Ejercicios ::
1: Según el texto sobre Juan Marco Albarracín, ¿a qué se dedicaba su madre, María Teresa Bertuzzi?
2: Explica qué hizo que Juan Marco Albarracín escuchara música en su cabeza durante el viaje de Neuquén a San Martín de los Andes, según el texto sobre él.

Texto dado ::
Juan Marco Albarracín vive en Bruselas y compone piezas clásicas que son ejecutadas por músicos exquisitos. Dice que esa es su forma de conectar con el mundo y que el amor le salvó la vida.

Ya muy lejos de la infancia, Juan Marco Albarracín recuerda la primera vez que, aun en medio del silencio, la música comenzó a sonar en su cabeza. Bach, Beethoven, Schubert, Tchaikovski habían sido parte de sus días desde siempre. Su madre, María Teresa Bertuzzi, era una reconocida cardióloga, pero también una pianista formidable que amaba la música clásica.

Tenía sólo 7 años y viajaban en auto desde Neuquén a San Martín de los Andes. Nunca antes había viajado a la cordillera. El paisaje que entraba por la ventana lo subyugó, entonces pudo escucharlo: dos notas en trémolo y dos clarinetes que tocaban muy cortos acordes en terceras. En ese momento no podía describirlos así, pero sí sintió que todo eso era una profunda confesión a sí mismo, que sin quererlo estaba componiendo.

Datos mostrados ::
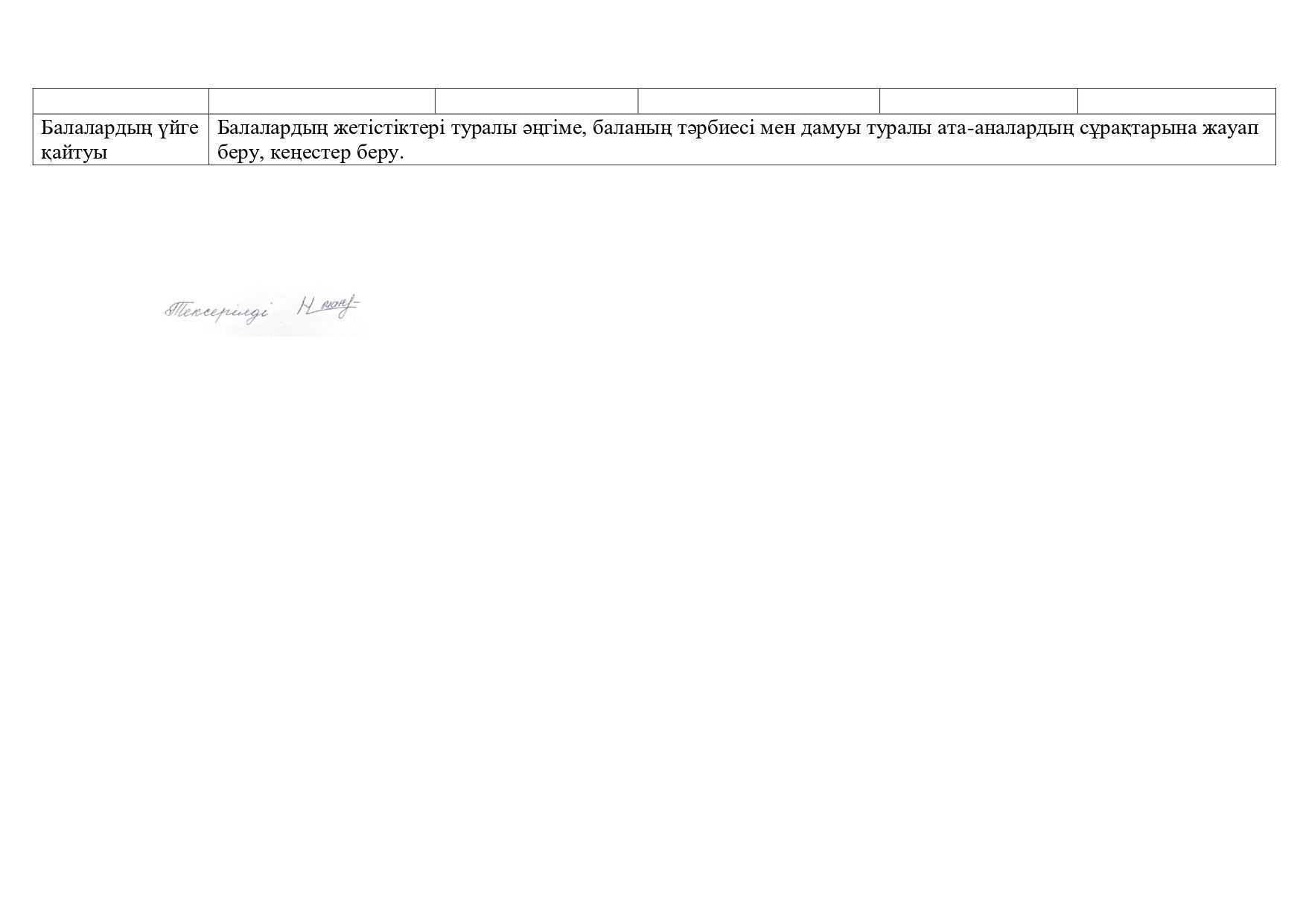
Task: Click the word 'қайтуы' in the left cell
Action: point(74,153)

Soluciones ::
1: Era una reconocida cardióloga y también una pianista formidable.

2: El paisaje que entraba por la ventana del auto lo subyugó, y entonces pudo escucharlo: dos notas en trémolo y dos clarinetes que tocaban acordes muy cortos en terceras.